À Rouen, le chai à vin doit devenir un casino

Patrimoine. Le chai à vin doit devenir, d’ici quelques années, un complexe dédié au divertissement, avec casino, cabaret, restaurants panoramiques et musée. La Ville, comme les défenseurs du patrimoine, applaudissent.

En 1950, il était le plus grand lieu de stockage des pinardiers d’Europe. Dans quelques années, le chai à vin, dont la silhouette si particulière émerge de l’esplanade Saint-Gervais, à l’ouest de Rouen, deviendra un complexe dédié au divertissement. À l’intérieur, un casino – 1 000 m² de machines à sous, 390 m² de tables de jeux – un cabaret, deux restaurants panoramiques avec vue sur la Seine, un espace dédié à l’œnologie et un musée des arts forains, pour faire le lien avec la Saint-Romain qui s’y tient, tout autour, depuis l’automne dernier.

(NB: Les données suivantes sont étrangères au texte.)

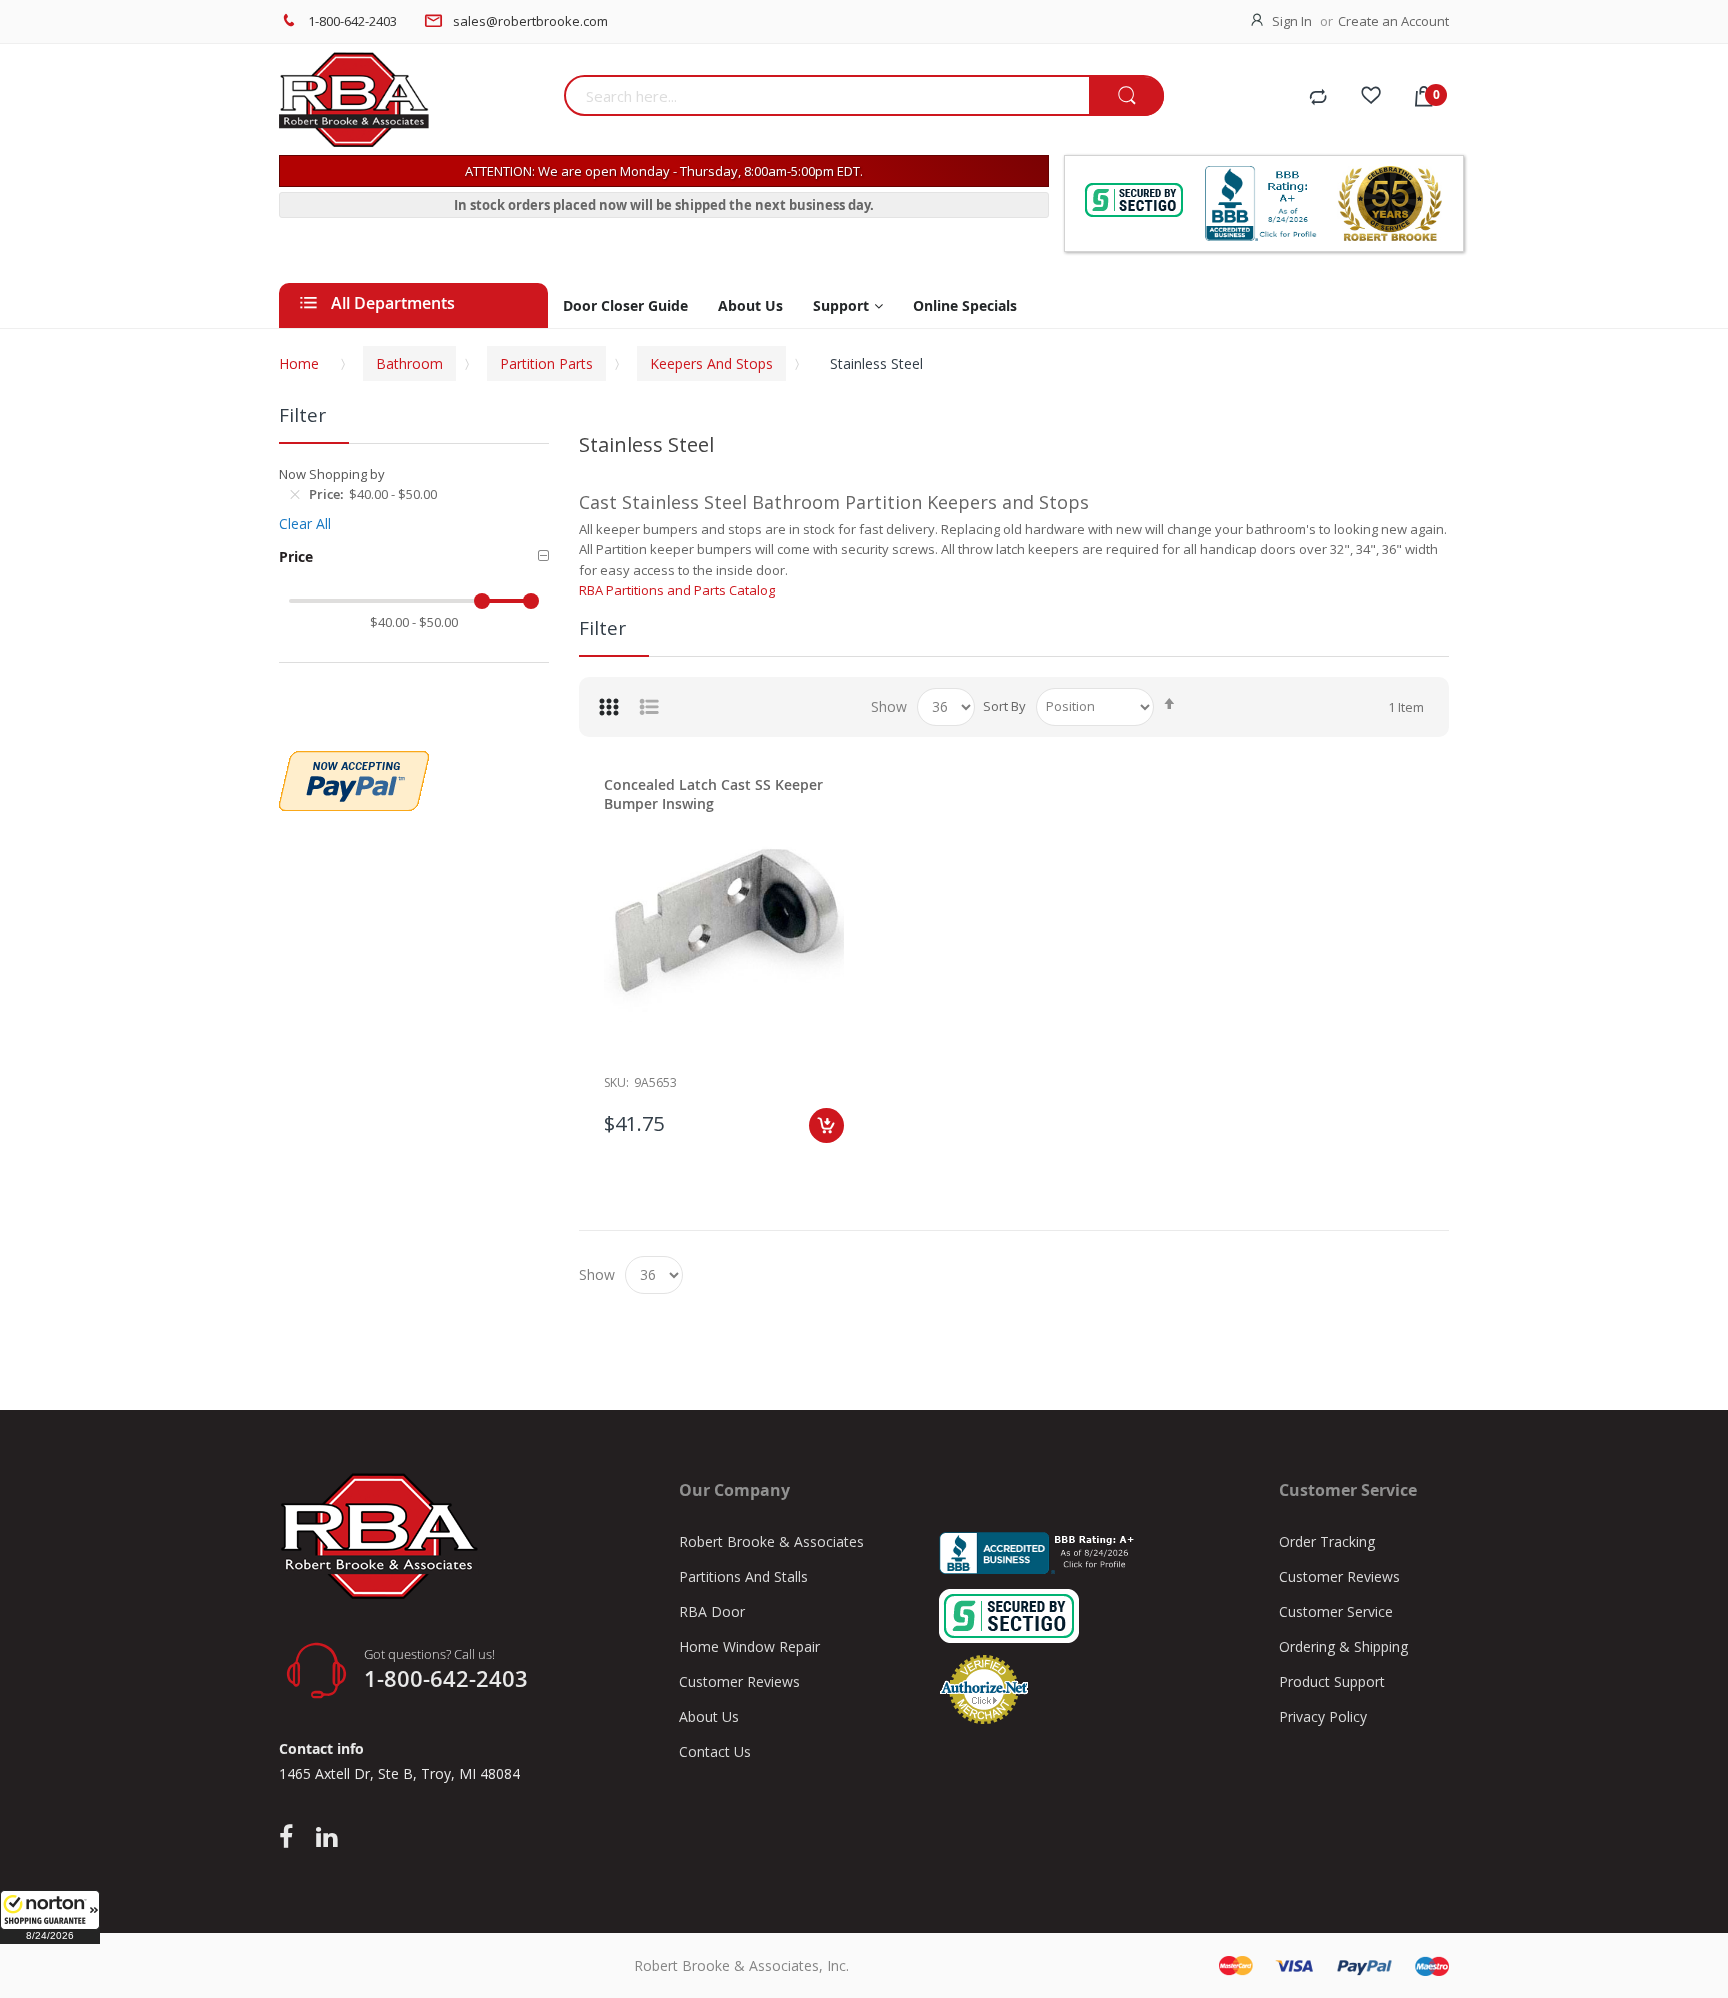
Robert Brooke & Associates (771, 1541)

Ce dossier, porté par Eiffage Construction, est le lauréat de l’appel à projets Réinventer la Seine, face à trois autres candidatures. « Cette proposition est intéressante à deux titres : le premier avantage, c’est qu’il permet de revaloriser et réhabiliter un élément du patrimoine emblématique de Rouen et de son port. Le deuxième, c’est la dimension d’attractivité, en lien avec la Seine, qui nous a paru pertinent », note Christine Rambaud, adjointe à l’urbanisme à la Ville de Rouen. Quand on sait que le casino de Forges-les-Eaux attire 350 000 visiteurs par an, et que ses résultats le classent 13e au niveau national, on mesure tout le potentiel d’interposer un tel établissement entre Paris, dont la population est demandeuse, et la côte, qui en compte une vingtaine. Les différents acteurs avancent la création de 300 à 400 emplois.

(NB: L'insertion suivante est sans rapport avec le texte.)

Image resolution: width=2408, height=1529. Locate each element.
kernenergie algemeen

Un an pour obtenir le label station touristique

Mais pour accueillir un casino, il faut remplir un certain nombre de critères afin d’obtenir l’autorisation du ministère de l’Intérieur. « Nous devons d’abord demander le label station touristique. Il faut monter un dossier, cela peut prendre un an. » Suivront ensuite toutes les procédures d’appels d’offres, de délégation de services publics pour trouver les exploitants, les travaux… Il va en couler de l’eau sous le pont Flaubert avant de pouvoir flamber au black jack dans les coursives dessinées par Pierre-Maurice Lefebvre.

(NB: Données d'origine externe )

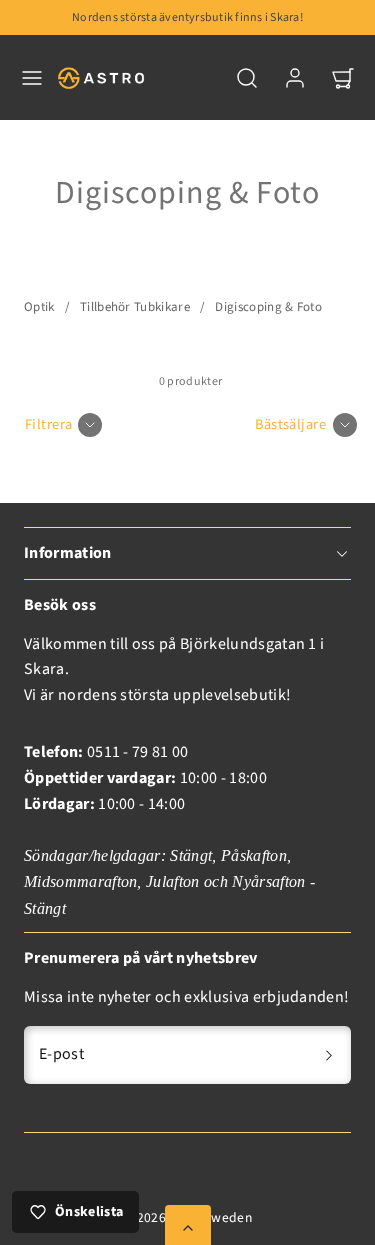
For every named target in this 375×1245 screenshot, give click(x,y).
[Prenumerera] (329, 1055)
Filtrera (48, 424)
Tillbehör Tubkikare (135, 307)
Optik (39, 307)
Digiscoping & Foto (268, 307)
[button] (32, 78)
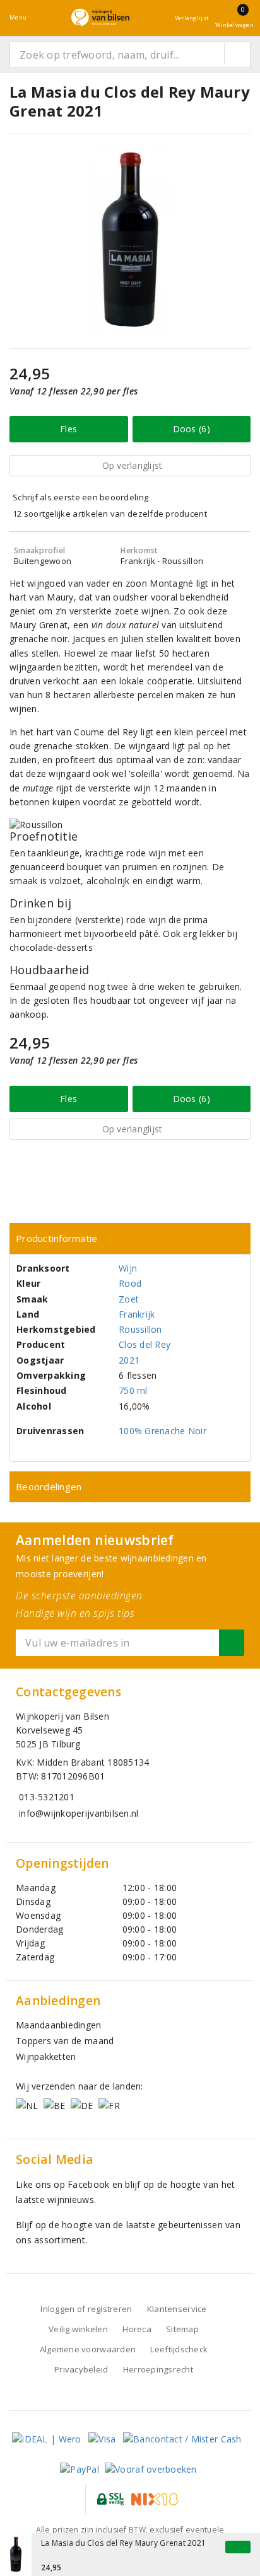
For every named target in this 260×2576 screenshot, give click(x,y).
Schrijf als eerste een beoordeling (80, 497)
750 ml (133, 1390)
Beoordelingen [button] (48, 1486)
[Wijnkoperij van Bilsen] (100, 17)
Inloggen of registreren (86, 2308)
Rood (130, 1283)
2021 (129, 1360)
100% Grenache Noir (162, 1431)
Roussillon (140, 1329)
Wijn (128, 1268)
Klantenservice (177, 2308)
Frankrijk (137, 1314)
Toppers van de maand (65, 2041)
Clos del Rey (144, 1344)
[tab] (130, 1238)
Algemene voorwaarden (88, 2349)
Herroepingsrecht (158, 2369)
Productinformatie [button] (57, 1238)
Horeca (136, 2329)
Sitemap (182, 2329)
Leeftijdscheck (179, 2349)
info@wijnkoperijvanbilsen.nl (78, 1813)
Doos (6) (191, 429)
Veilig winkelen (78, 2329)
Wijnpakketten (46, 2056)
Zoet (129, 1299)
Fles (68, 429)
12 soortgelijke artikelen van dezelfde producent (110, 513)
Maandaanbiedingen (59, 2025)
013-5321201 (46, 1797)
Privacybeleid (81, 2369)
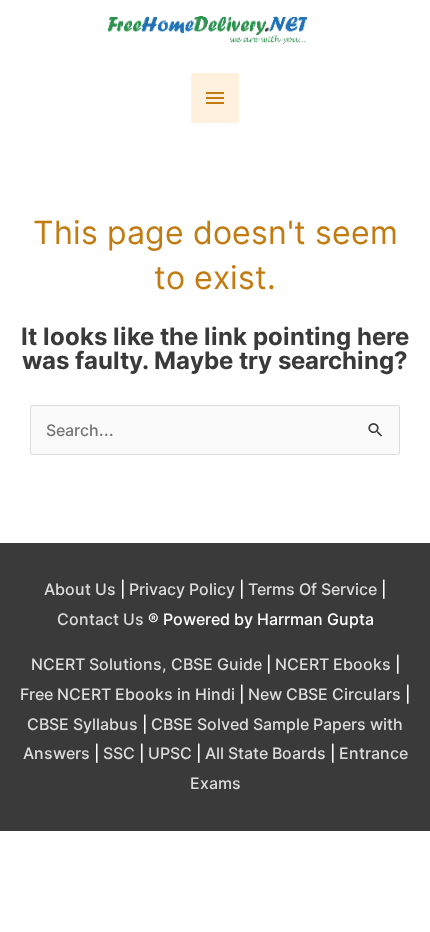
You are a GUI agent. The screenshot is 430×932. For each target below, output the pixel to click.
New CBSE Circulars (324, 694)
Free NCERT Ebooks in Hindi (127, 694)
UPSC (170, 753)
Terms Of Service (312, 589)
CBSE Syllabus (82, 724)
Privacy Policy (182, 589)
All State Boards (265, 753)
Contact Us (100, 619)
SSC (119, 753)
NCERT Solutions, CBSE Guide (146, 664)
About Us (80, 589)
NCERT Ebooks (333, 664)
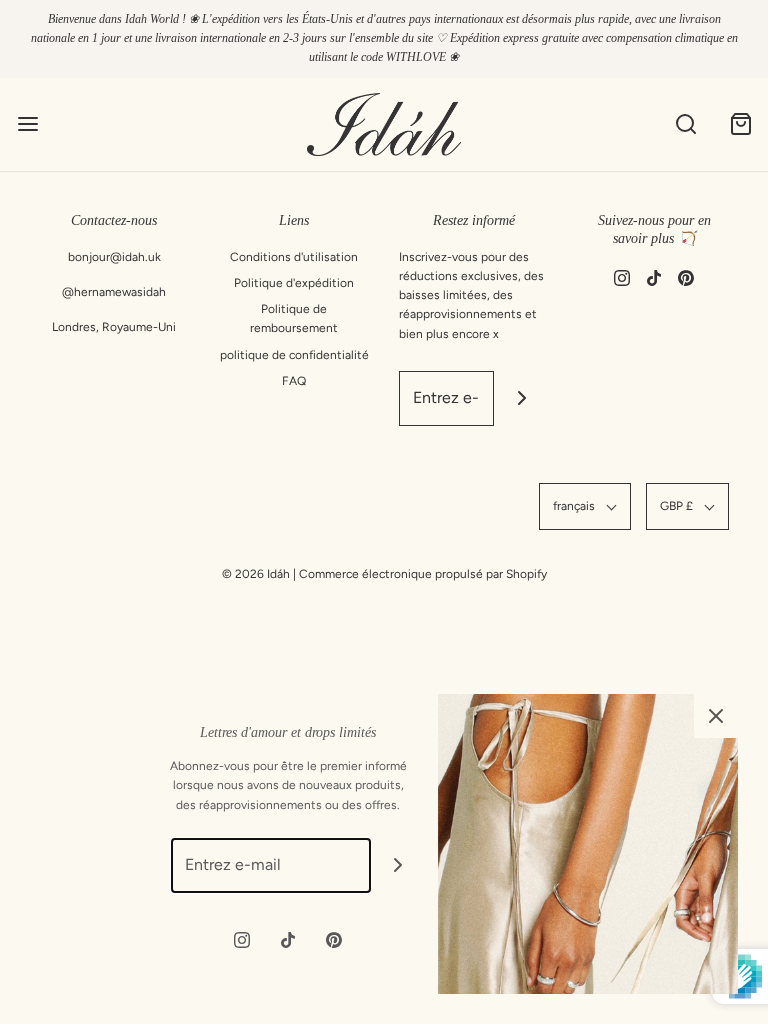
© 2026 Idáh (256, 574)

Le chai à vin n’est plus à quelques années près. Depuis sa fermeture en 1981, et une courte reconversion en bureau des douanes jusqu’en 1993, le bâtiment tout de briques vêtu attend son heure. Le Grand port maritime avait lancé un premier appel à projets, infructueux. La typicité de l’architecture et les 15 millions d’euros nécessaires à sa rénovation ont rebuté. « Réinventer la Seine » a donc permis de mettre un nouveau coup de projecteur sur cet élément du patrimoine portuaire auquel les Rouennais sont très attachés. « Cela fait des années qu’on attire l’attention sur la nécessité de faire quelque chose du chai à vin, lance Jean-Pierre Chaline, président des Amis des monuments rouennais. On se réjouit qu’un projet aboutisse enfin ! » L’association n’est pourtant pas toujours d’accord avec l’exploitation moderne des vestiges du passé, comme la transformation du donjon tour Jeanne d’Arc en escape game. Mais cette fois, le projet ne trouve que des échos positifs. « Il n’y a rien, dans le chai à vin, qui contredise une utilisation muséologique ou commerciale. Ce n’est pas comme de programmer des comédies au sein de l’aître Saint-Maclou, où reposent encore de nombreux morts. » Et dernière preuve, s’il en fallait, du caractère exceptionnel de l’opération : le projet prévoit également la construction d’un parking silo de 540 places. À Rouen, c’est devenu rarissime !

 

 

Quid des autres sites ?

Le chai à vin n’était pas le seul site rouennais participant à l’appel à projets Réinventer la Seine, mais il est le seul à avoir trouvé preneur. L’ancien centre aquatique L’Océade – verrue de l’île Lacroix – n’a intéressé personne. Pour l’église Saint-Paul et le CFA proche, deux dossiers ont été déposés mais « n’ont pas trouvé leur modèle économique », relève Christine Rambaud. L’idée de reconversion n’est pourtant pas abandonnée : au moins l’un des deux porteurs de projets souhaite approfondir sa proposition.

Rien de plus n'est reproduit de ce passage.